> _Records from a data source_
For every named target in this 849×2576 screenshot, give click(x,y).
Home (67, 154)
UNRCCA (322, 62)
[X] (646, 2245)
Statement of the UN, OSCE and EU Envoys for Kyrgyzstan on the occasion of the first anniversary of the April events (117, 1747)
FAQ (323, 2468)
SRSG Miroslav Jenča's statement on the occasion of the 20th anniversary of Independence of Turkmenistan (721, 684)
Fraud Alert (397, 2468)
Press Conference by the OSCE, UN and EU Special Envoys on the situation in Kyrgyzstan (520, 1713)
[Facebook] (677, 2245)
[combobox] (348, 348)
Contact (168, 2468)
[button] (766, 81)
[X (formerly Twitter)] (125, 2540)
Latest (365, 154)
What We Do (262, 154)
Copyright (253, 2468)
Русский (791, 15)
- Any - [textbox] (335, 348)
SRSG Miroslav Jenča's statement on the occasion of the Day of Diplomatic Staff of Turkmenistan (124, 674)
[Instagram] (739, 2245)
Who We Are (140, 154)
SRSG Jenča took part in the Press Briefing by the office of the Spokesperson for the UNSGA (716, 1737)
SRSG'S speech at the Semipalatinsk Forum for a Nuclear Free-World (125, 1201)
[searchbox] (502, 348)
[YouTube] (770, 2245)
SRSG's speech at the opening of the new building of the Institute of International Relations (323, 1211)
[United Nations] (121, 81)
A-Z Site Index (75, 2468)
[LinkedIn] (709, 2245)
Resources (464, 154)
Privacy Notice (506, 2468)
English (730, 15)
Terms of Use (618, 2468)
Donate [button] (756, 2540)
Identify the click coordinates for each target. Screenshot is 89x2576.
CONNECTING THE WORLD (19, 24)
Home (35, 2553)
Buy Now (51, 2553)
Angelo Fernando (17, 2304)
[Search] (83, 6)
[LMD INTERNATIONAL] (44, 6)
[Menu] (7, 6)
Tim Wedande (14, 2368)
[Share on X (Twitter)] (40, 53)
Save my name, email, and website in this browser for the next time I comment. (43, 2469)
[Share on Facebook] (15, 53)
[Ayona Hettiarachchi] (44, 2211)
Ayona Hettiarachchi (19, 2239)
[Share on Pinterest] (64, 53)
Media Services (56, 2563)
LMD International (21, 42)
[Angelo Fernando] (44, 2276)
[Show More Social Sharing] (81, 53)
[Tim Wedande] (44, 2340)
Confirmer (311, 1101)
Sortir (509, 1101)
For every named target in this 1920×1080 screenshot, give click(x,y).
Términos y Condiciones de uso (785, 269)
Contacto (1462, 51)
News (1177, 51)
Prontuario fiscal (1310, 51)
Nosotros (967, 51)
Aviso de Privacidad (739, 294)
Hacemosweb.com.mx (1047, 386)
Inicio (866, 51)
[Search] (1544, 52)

> _Goal of the exercise_
Copy the lines of the entries above that mention "Hettiarachchi".

> _Exercise result_
[Ayona Hettiarachchi] (44, 2211)
Ayona Hettiarachchi (19, 2239)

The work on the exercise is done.